The mascots at Virginia Commonwealth University and the University of Richmond have been one-upped, by of all things, a squirrel.

Earlier this year the Richmond Flying Squirrels' celebrated icon, Nutzy, flew into town with bulging biceps and a menacing grin in the team's inaugural season, putting Rodney and Spidey on notice: You're too soft. With mascot hierarchy upended, VCU and UR are giving their emasculated pals a makeover.

By current standards both university mascots are antiques. Catch a video highlight of some of the recent mascot-on-mascot violence and you'll notice that gone are the days when mascots were overgrown plush toys. They're tougher, more athletic and ready to fight. Which might be why in new sketches Rodney the Ram's expressions are less a smiling ambassador of good wishes and more “I wish you would.”

Rodney's prospective new looks were conceived after surveying students and alumni, VCU spokeswoman Cynthia Schmidt says. Besides making his horns more anatomically correct, Schmidt says that many respondents wanted to toughen up the Ram.

Nutzy's designer, Jason Klein, co-owner of San Diego-based Plan B. Branding, says the mascot bulk-up started some after 9/11, when many people turned to sports for an escape. And fans wanted their mascots to drop the goofy grins and kick some tail.

The squirrel works because even as an anthropomorphic character he has a “fighting spirit — that never-say-die attitude that is so quintessentially American,” Klein says. “In times of stress, we want these hood ornaments to embody those values.”

Whether UR will follow suit with a tougher-looking version of Spidey is uncertain, but changes are in the works. University spokeswoman Linda Evans says administrators have had “preliminary discussions” during the last few months with the university's athletic department about adjusting Spidey's image. The university has hired a company to handle the redesign, but proposals won't be finished until later this year.

Mascot makeovers don't always go over well. UR alumni are still griping about a revamp about eight years ago, when Spidey's appendages were chopped. Upset that the new Spidey has only four legs — not eight — alumnus Brian Coleman created a Facebook page, “Give Spidey His Legs Back,” which now has 343 members.

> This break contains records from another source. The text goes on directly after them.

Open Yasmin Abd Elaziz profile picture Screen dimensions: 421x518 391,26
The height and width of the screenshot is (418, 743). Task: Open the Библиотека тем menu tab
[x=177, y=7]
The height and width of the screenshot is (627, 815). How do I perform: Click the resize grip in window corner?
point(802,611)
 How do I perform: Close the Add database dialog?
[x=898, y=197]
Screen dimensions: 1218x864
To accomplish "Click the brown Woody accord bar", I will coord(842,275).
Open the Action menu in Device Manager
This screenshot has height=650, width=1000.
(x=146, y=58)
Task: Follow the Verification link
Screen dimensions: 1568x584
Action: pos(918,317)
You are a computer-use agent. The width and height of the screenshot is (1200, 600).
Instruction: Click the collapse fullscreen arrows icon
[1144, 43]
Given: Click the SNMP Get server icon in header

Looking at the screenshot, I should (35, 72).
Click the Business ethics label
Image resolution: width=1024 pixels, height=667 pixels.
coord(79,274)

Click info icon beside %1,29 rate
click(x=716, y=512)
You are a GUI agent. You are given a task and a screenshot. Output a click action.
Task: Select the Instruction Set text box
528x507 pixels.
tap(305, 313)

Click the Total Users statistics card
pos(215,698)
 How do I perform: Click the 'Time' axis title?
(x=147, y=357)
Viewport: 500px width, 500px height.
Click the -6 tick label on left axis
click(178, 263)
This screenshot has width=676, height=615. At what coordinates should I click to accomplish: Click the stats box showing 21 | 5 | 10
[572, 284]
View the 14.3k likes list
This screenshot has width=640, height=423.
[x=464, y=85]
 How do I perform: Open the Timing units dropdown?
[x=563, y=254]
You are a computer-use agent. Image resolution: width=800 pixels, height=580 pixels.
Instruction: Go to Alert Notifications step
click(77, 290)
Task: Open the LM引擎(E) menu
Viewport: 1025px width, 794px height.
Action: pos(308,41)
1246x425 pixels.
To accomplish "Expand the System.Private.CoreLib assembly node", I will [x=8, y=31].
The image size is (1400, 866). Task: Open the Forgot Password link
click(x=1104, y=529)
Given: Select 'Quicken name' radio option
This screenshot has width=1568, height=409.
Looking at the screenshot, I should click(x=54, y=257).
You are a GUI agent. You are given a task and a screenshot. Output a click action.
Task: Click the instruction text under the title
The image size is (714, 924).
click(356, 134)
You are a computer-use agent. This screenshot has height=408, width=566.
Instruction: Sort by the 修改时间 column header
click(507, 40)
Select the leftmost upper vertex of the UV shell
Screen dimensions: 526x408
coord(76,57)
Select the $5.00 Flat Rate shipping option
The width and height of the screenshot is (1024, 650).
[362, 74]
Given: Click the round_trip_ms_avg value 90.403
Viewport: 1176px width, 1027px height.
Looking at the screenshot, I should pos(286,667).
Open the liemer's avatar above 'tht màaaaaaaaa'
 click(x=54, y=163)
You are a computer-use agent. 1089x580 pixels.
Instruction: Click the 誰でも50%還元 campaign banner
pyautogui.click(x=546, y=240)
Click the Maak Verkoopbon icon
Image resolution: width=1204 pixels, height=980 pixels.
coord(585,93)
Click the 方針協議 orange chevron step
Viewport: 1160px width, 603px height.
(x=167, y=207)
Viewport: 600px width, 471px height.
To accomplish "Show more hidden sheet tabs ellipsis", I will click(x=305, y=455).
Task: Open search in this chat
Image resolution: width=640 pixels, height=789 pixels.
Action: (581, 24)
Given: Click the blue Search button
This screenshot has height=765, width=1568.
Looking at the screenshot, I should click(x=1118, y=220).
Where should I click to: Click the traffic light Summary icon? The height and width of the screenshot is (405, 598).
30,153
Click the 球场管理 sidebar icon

Coleman says the movement is more about restoring a look that resembles an actual spider than toughening him up. Of course, it wouldn't hurt if the mascot kicks a little butt. “A Spidey with eight legs is a more intimidating Spidey,” Coleman writes via e-mail. “UR cannot powerfully instill arachnophobia in its competitors' psyches without an obviously identifiable arachnid.”